I don’t know what it costs the Occupied Kitchen, but I know what it costs me.
It costs money: food does grow on trees, but most of the trees are far away from my NYC apartment and I pay money so that other people will pick, process, and carry it to my doorstep.
It costs time: The time it takes me to cut, slice, chop, dice, simmer, bake and fry. Time I need to be in the house keeping an eye on the oven instead of outside protesting or working in my garden or running errands.
It costs energy: Not just my personal energy—every meal I prepare is energy I could have used to write a blog post or my next novel—but fuel. Gas in my stove, gas in the trucks that bring me the raw ingredients, the train’s diesel it takes to haul my ass and my big-ass backpack to where I think the hungry people might be today.
But most of all, it costs trust: that those who take the food I spent hours cooking and preparing and carrying to a space are actually hungry and will actually eat it and not waste it or complain it needs butter or more green vegetables or yell at me for taking it to the wrong place.

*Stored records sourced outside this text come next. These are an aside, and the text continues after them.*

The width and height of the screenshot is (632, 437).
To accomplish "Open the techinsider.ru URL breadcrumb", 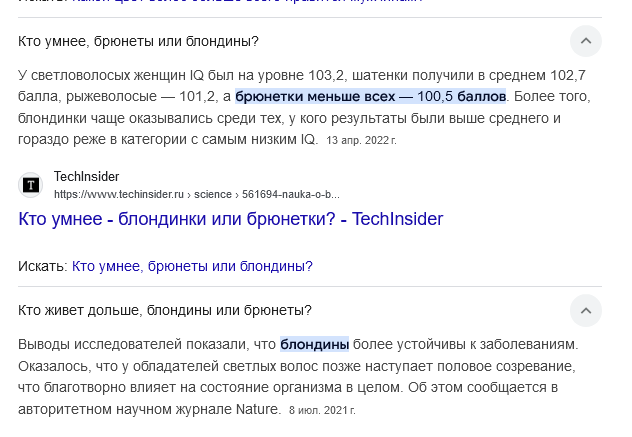I will 197,194.
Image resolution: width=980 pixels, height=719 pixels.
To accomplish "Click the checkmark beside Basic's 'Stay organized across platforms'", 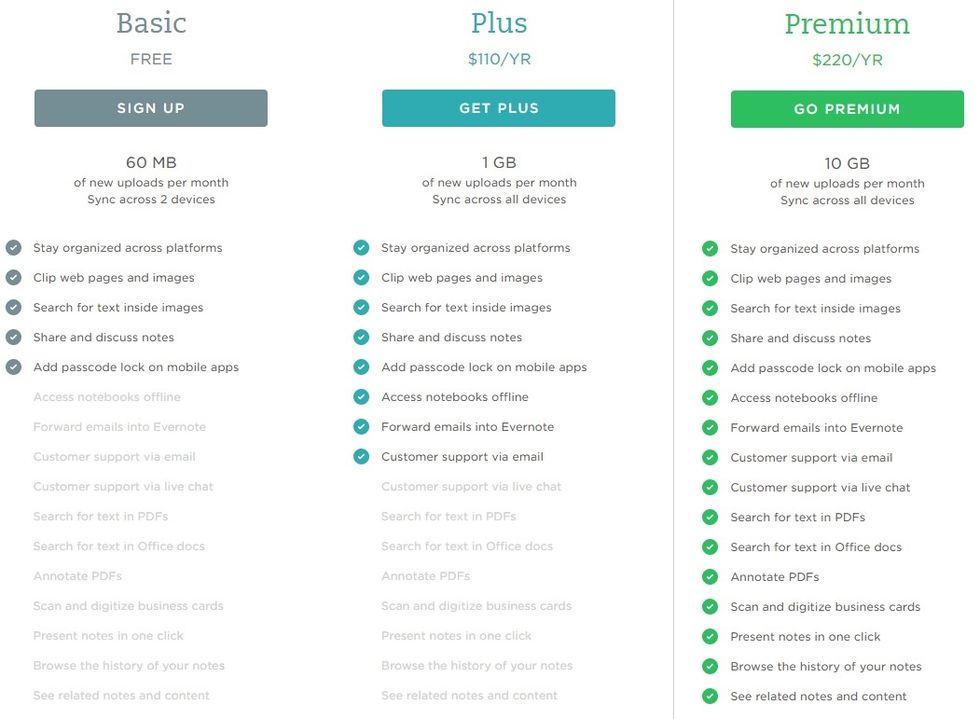I will click(x=14, y=247).

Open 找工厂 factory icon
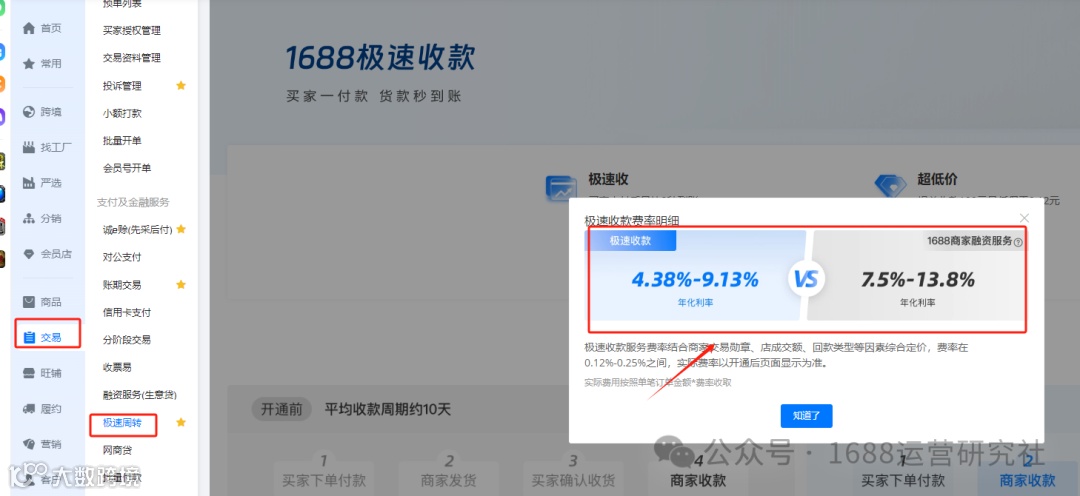tap(28, 147)
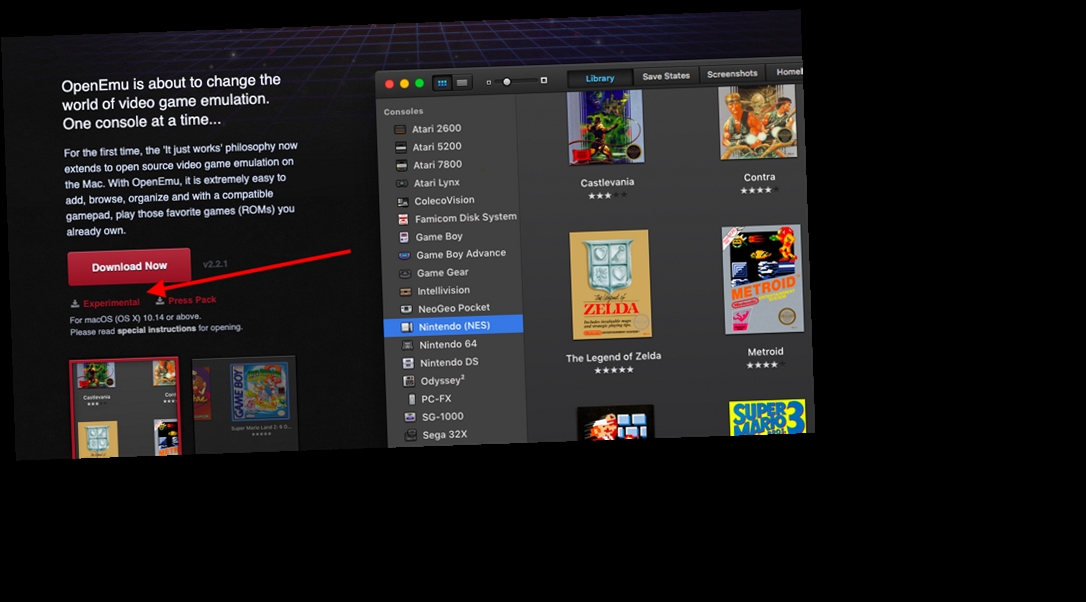Collapse the Consoles section header
1086x602 pixels.
coord(404,111)
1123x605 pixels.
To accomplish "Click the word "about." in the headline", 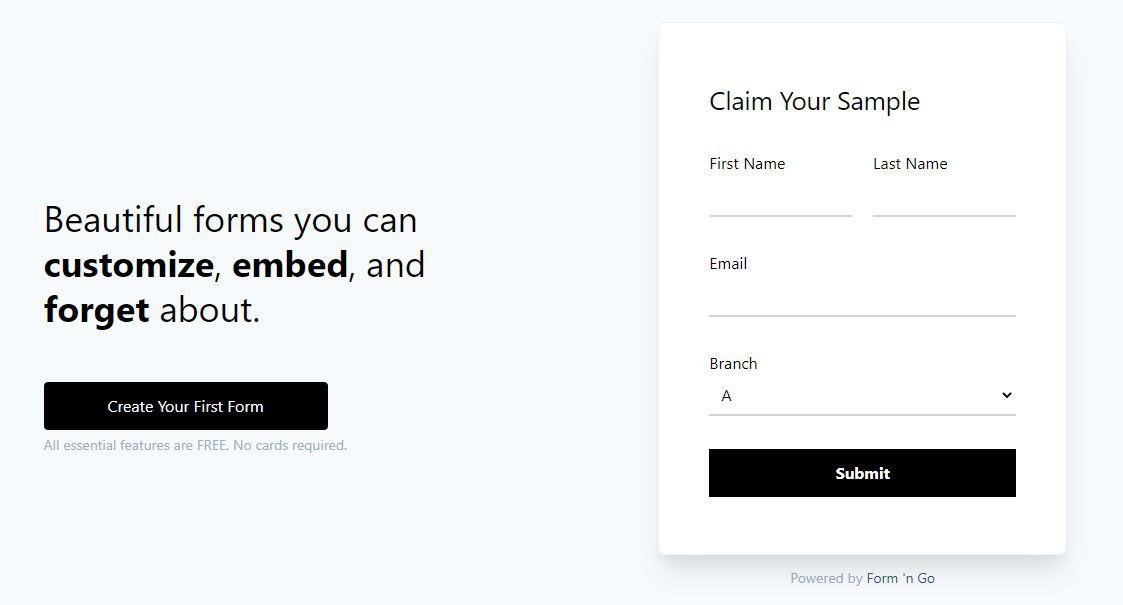I will pyautogui.click(x=210, y=310).
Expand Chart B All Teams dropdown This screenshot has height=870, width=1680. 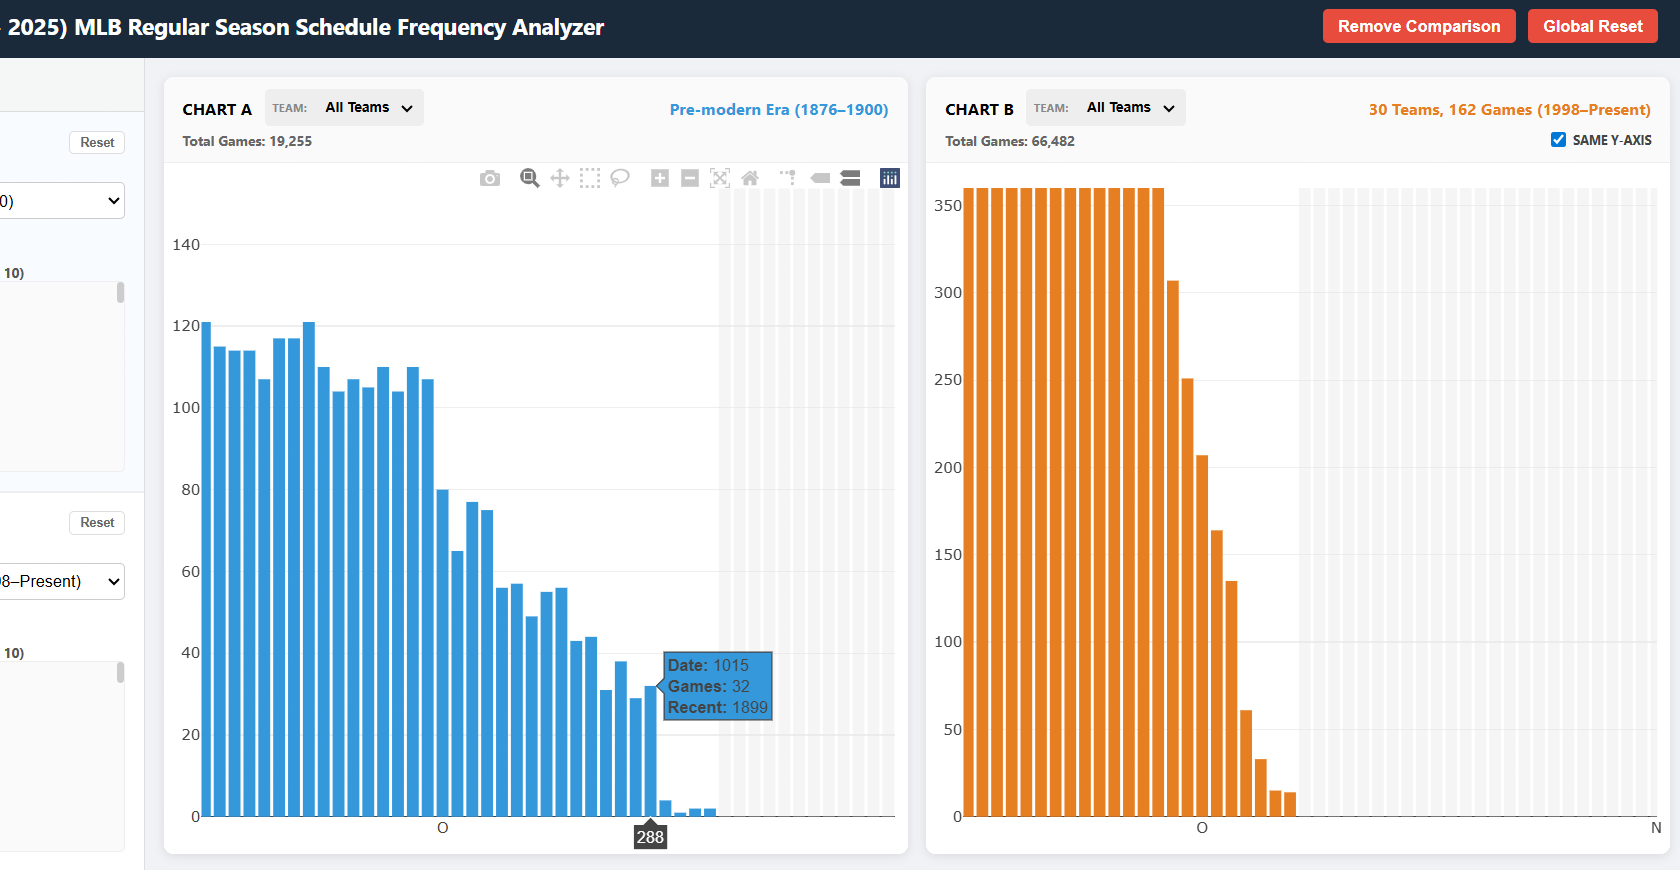(1129, 108)
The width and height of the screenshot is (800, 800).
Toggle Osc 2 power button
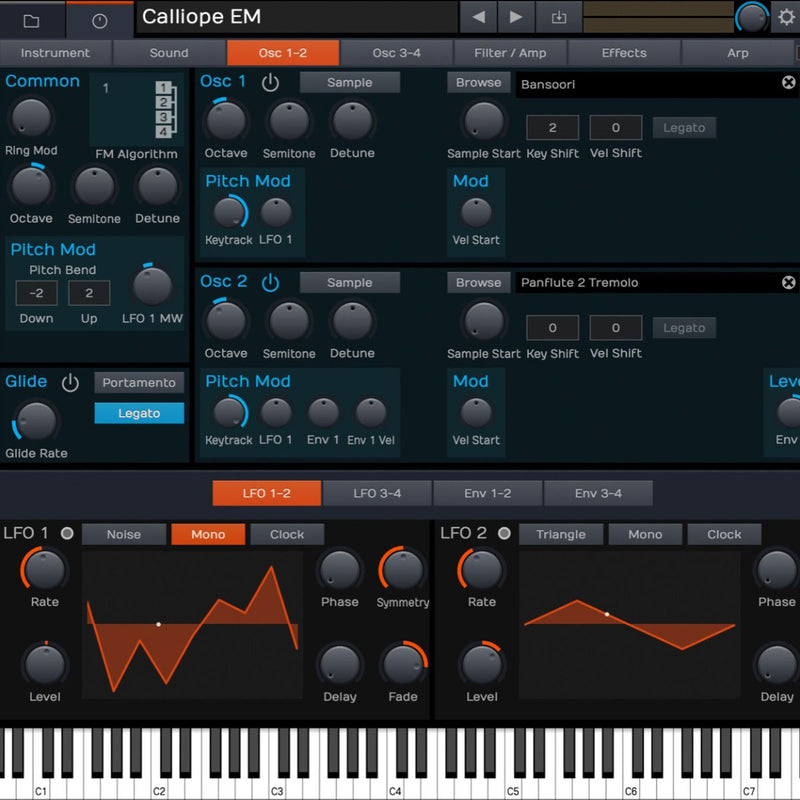(x=270, y=283)
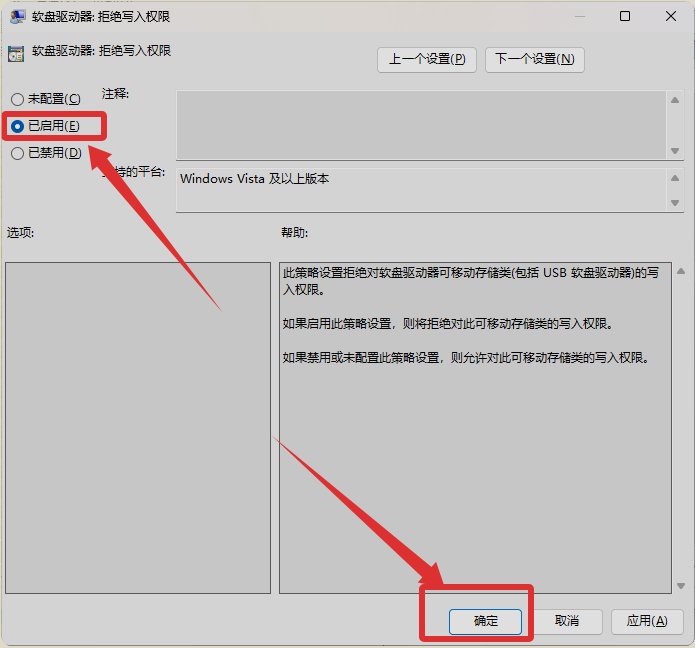Select the 未配置 radio option
This screenshot has width=695, height=648.
click(17, 99)
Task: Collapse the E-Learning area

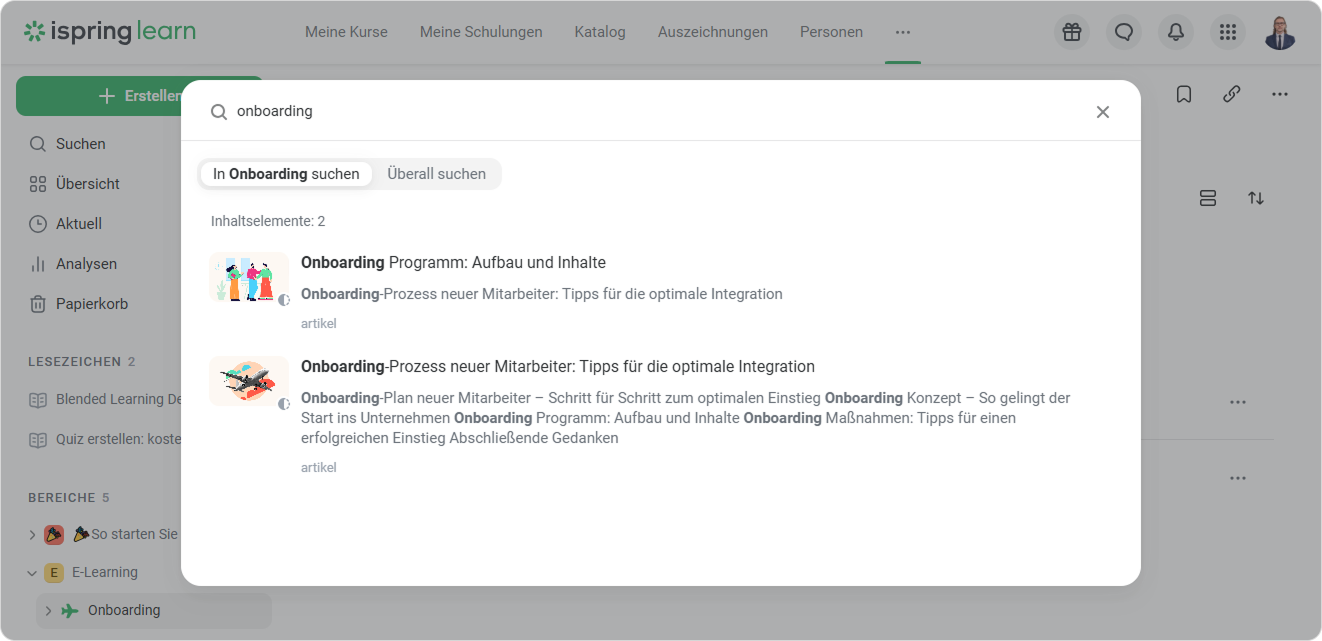Action: point(33,573)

(Those things have happened to me, and it made me not want to feed the whole occupation. But I got over the feeling, because those injustices were less than my love for the whole. But. They were still real and still cruel and thoughtless and ungrateful.)
Trust that the eaters won’t try and work out what it cost me to prepare, and decide that I didn’t spend enough money on them.
Now that’s me, and I understand that if people have issues with the Occupied Kitchen and how it spends its money, that is a different set of issues.
And yet, it’s not.
The first Occupy Wall Street fundraising was for food. I know, because I donated to the WePay account. I donated money for peanut butter and bread, because that’s where the page said it would go to. I was a little surprised when the GA voted to open the fund to the whole occupation, because that’s not what I donated for.
But, I trusted the GA to use those funds for good.
So please, fellow Occupiers, when you start complaining about what the Kitchen does or doesn’t do, spends or doesn’t spend, feeds or doesn’t feed… please remember that you may not know what it cost to put that food in your mouth.
Please trust that we are doing the best we can with what we have.
That’s the thing about volunteers; you can’t actually fire them. But you can abuse volunteers and cast aspersions until they burn themselves up and burn out and disappear.
Sure, you could start paying people to cook and serve. But why stop there? Pay people to protest, to go to General Assemblies, to face arrest.
But then you still won’t know what it costs to feed an occupation, because you will have lost the occupation.
All you’ll have is a job.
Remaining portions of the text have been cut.